On visiting (another) parliament in the wake of a murderous attack

By Elizabeth May, Member of Parliament for Saanich Gulf Islands, Leader of the Green Party of Canada

Sudden attacks on innocent people are not a new phenomenon. There is a tendency to say “this changes everything.” Sometimes it is true, as in the 9-11 attacks.  Sometimes it feels true because our memories are short.  Her Majesty Queen Elizabeth II must have a long memory giving deep perspective.  The killings of innocents in the “troubles” with Northern Ireland, particularly the murder of Lord Mountbatten, must still feel recent.  Someone plowing his car into pedestrians will not feel like an event that changed everything.

Maybe that is why the flag over Buckingham Palace was at full staff on Sunday. I was startled to see it flying with no sign of mourning. Then I started noticing that the flags all around London were not at half-mast. That was only one of the obvious differences between how our societies and our parliaments responded.  There was no moment of silence in the British Parliament for those who had died until Wednesday March 29 – five days after the murders.   In fact, when I attended proceedings in the Commons and the House of Lords on Monday, the business of the day proceeded without reference to the events of the past Thursday. In the House, the bus bill was debated, with Speaker Bercow in high spirits, chiding one member for being a “cheeky fellow.” In the House of Lords, a stately debate proceeded on preparedness for a cruise ship calamity at sea.

Is it the famous stiff, upper lip? I thought the public mourning over Diana had ended the British reserve in grief sharing.

The public and media reactions were more similar to Canada’s.  The flowers are piled up outside Westminster and at every spot along the Westminster Bridge. The hourly news continues to focus on updates about the killer and his family, as well as those killed and their families.

The similarities in the events themselves are striking.  Many aspects of the October 22, 2014 Ottawa event and the March 22, 2017 London attack are parallel.

In both cases, the parliament was full of MPs and staff.  We were both in lock-down. I compared notes with my colleague, the Baroness Jones of Moulsecoomb, the only Green Party peer. Despite the grand title, she says cheerfully, “Call me Jenny” as she greets all and sundry.  She shepherded me through the Peers’ entrance, pointing out luminaries – the peer who wrote House of Cards, Lord Michael Dobbs, and later over tea, musician Brian May of Queen – not the regal one.  (May is keen on stopping the badger cull).
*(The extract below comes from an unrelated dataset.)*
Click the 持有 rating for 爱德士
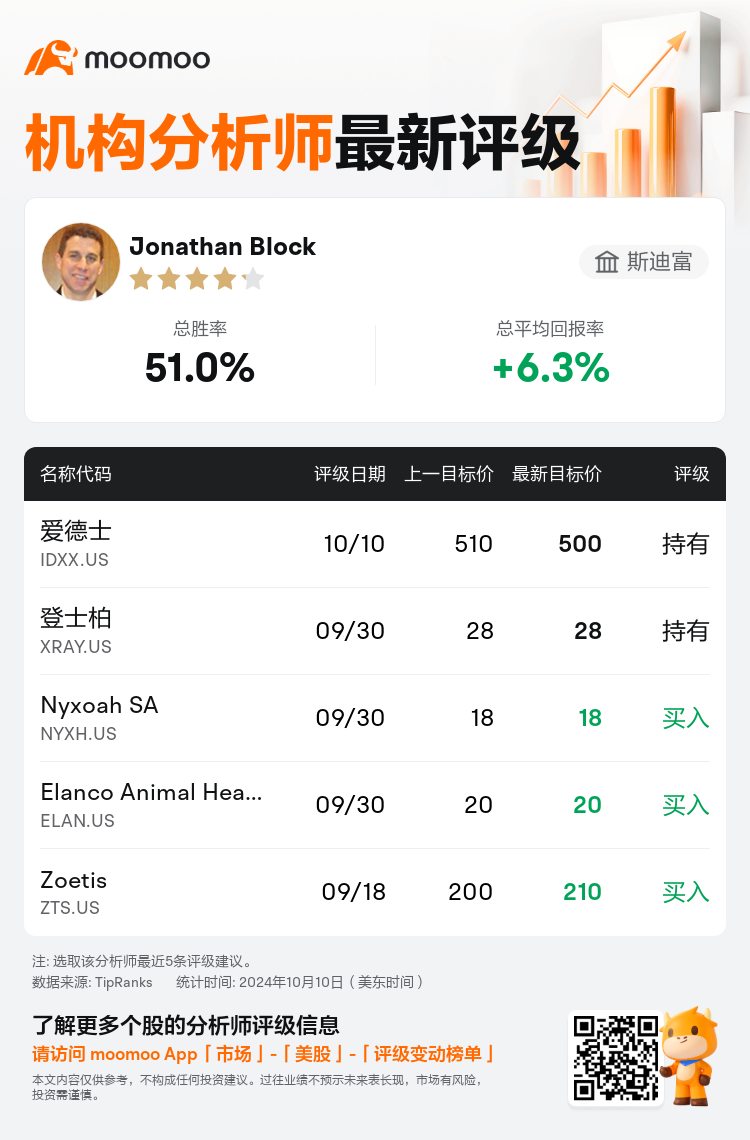tap(685, 544)
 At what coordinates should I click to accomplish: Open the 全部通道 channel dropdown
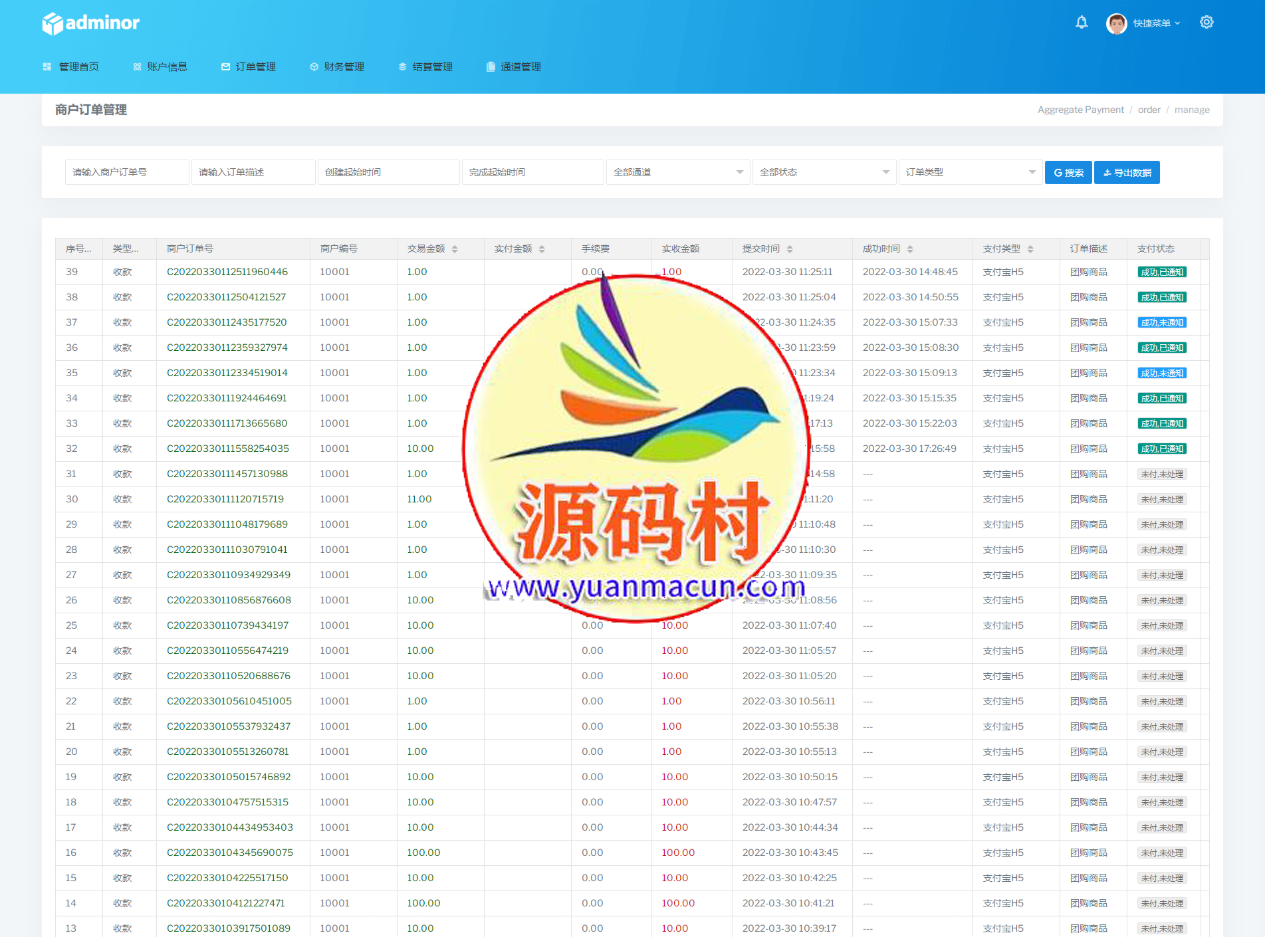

Jenny shared her photo of the hundreds of peers, MPs and staff held in the 1000 year old Hall of Westminster – built by the son of William the Conqueror.  The British Parliament was in lock down for 5 hours. Jenny sympathized with our experience of being in lock down for twice as long.

In both instances, only one person was involved. No accomplices or links to organized terrorist cells appears to exist.  In both cases, the seat of government was the target. Although for long memory, neither rivals the Gunpowder Plot.

In both cases, an unarmed and magnificent public officer was killed.  Both men, Cpl Nathan Cirillo and PC Keith Palmer, were more accustomed to posing for photos with tourists than facing an armed intruder.  Far more people were killed and injured in London than Ottawa due to the killer having the funds to rent an SUV.  Lack of funds alone restricted the Ottawa killer to a used car. In both cases, the horrific tragedy is acknowledged as one that could have been far worse. Thank heavens neither man had access to the kind of semi-automatic killing machine that mass murderers have had in attacks in the US.

The killer in London was equipped with an SUV and a knife. Murderous enough to kill four people and injure far more. He was a violent man with a criminal history.  None of it was political or religiously motivated – until March 22. He was allegedly radicalized in prison.  It is clear that for both killers, if prison services focused on this risk, the tragedies might have been averted.  Certainly in the case of the Ottawa killer, he was desperate enough for mental health and addiction counselling that he got himself arrested and begged a Vancouver judge to get him help.

Was this terrorism?  Was the murder of the wonderful British Labour MP Jo Cox a terrorist attack? If one is, then why not the other?

The Speaker of the UK Parliament has announced two separate inquiries.  They are to be conducted by independent security experts. The results will be public.  And there is the biggest difference: transparency.

Canada had no public inquiry. We still need one. Changes to consolidate security services under the RCMP were hasty, violating centuries of respect for the principle that the government should never control security for the country’s parliament.  Our guardian, former Sergeant at Arms Kevin Vickers, was packed off to Ireland to keep him from making a fuss about it.

It’s not too late to demand an inquiry.  Memories are particularly short, and history more likely to repeat itself, when we refuse to examine and learn from experience.

(Author’s note: I know the names of those who committed the murders, but as a matter of personal policy, I refer only to those who were murdered by name.)

Elizabeth May, O.C., Member of Parliament for Saanich-Gulf Islands, Leader of the Green Party of Canada, is in the UK for the, once every four years, Global Greens Congress opening March 30 in Liverpool.